In September 1990, the teenaged drummer with US hardcore band Scream was left stranded in California when 'girlfriend trouble' caused the band's bass player to quit the tour and split the band. A phone call to Melvins guitarist Buzz Osborne put him in touch with the lanky bass player of a Sub-Pop act who were beginning to make waves - especially in Europe - but were currently without a permanent sticksman. That band were, of course, Nirvana and the drummer was David Eric Grohl. It was a call that would subsequently change not only Grohl's life, but one which continues to cause ripples throughout the industry to this day.

Even during his time in Nirvana, Grohl had built up a small catalogue of self-penned material and he put together Foo Fighters as a vehicle for his music within a year of Kurt Cobain's death. Their first post-Nirvana volley, 'This Is A Call' held promise, suggesting a knack for melodic power pop that didn't simply trade on past reputations - and it's earlier tracks like the Lemonheads-y 'Big Me' that fair best here.
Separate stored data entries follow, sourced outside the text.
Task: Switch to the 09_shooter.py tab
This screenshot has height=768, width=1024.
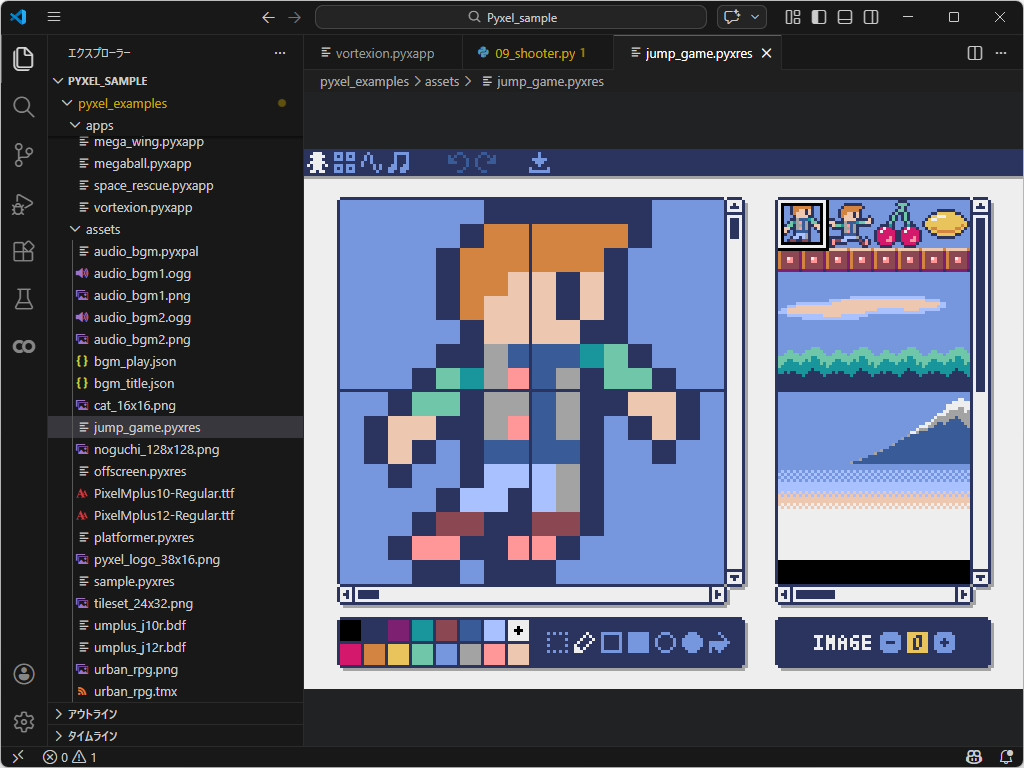Action: point(537,52)
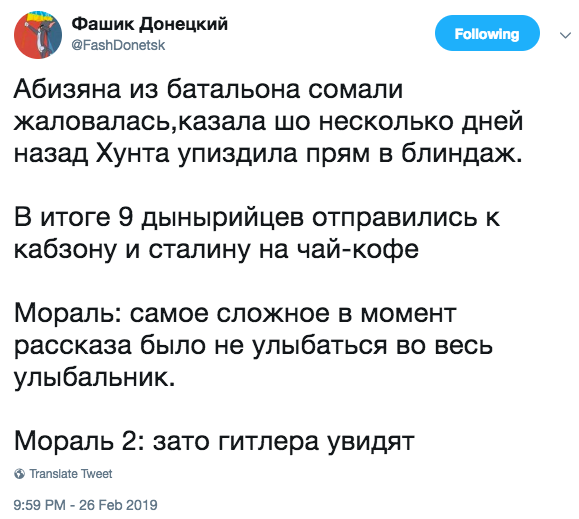Click the Мораль 2 line
This screenshot has width=579, height=519.
[x=214, y=441]
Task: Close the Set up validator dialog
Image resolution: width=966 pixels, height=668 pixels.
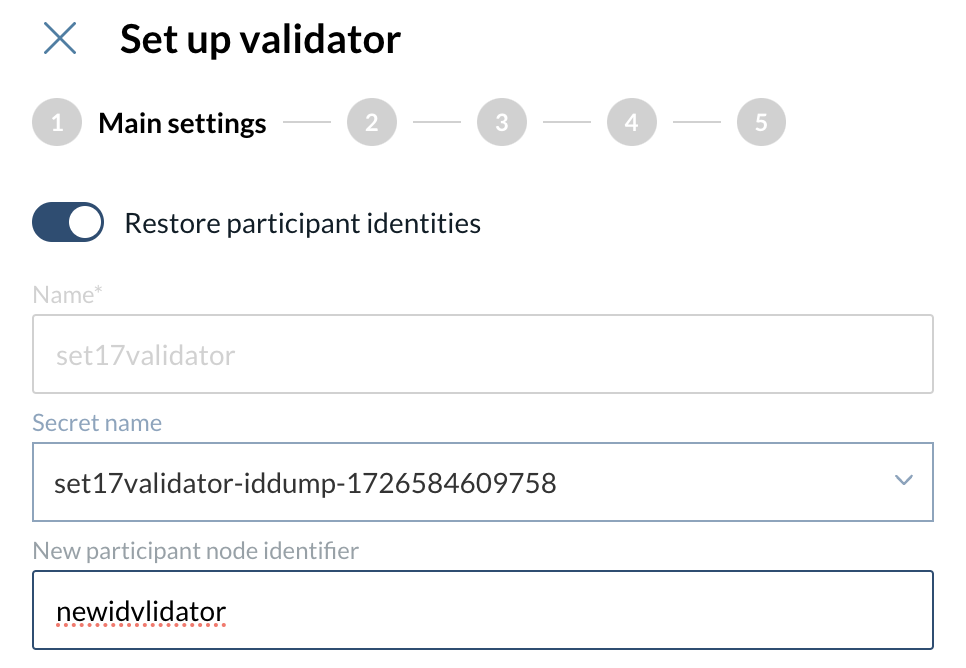Action: (60, 39)
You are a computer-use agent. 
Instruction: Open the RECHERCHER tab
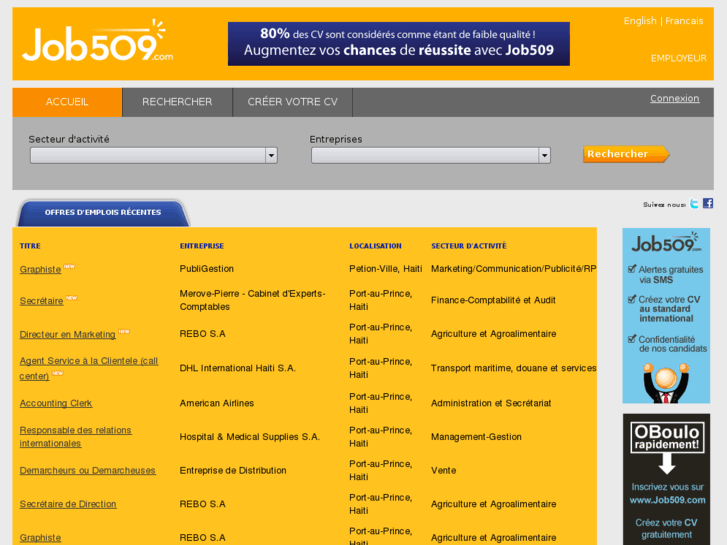click(177, 102)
Sticking closely to the hits aspect of the title rather a definitive 'best of', this 16 track collection exhibits all that's good - and bad - about one of the biggest rock bands around.

Grohl's prowess behind the drum kit - and his general geniality - has given him the key to the palace of rock royalty. He's lived out all his boyhood dreams, playing with Brian May, Lemmy, David Bowie and, most recently, John Paul Jones in the eagerly anticipated Them Crooked Vultures. He's collaborated with the cream of today's alt. rock crowd: acts like Nine Inch Nails and Queens of the Stone Age have benefitted immeasurably from his input and, Teflon-coated, he even managed to work with Jack Black and leave with his reputation intact. You can make a case for him being The Most Important Man in Rock and not look too stupid, not least when you stop and consider the competition: Gerard Way? Pete Wentz? Jonathan Davis?

And yet too often Foo Fighters have been content to trade in generic, moderate rock largely indistinguishable from many of its peers. Too limp to be described as hardcore or metal, the Foos output tends to fall into that MOR mush that seems edgy to 13 year olds but is fine for playing in the car during the family's bi-annual car journey to the seaside. True, there are a couple of stone-cold classic examples of the format in 'Everlong' and the rasping 'Monkeywrench', but one's familiary with the likes of 'Breakout' or 'The Pretender' comes more from their ubiquity on MTV2 than their hooks or nagging riffs. So many of the other acts he's worked with are immediately recognisable, whether it be Queen or Queens ..., and yet Grohl has never quite been able to hit upon that same elusive quality that says "This is Foo Fighters, right?" when a track comes on the radio.

A tremendous talent, but whether this was ever the best outlet for those talents is up for debate.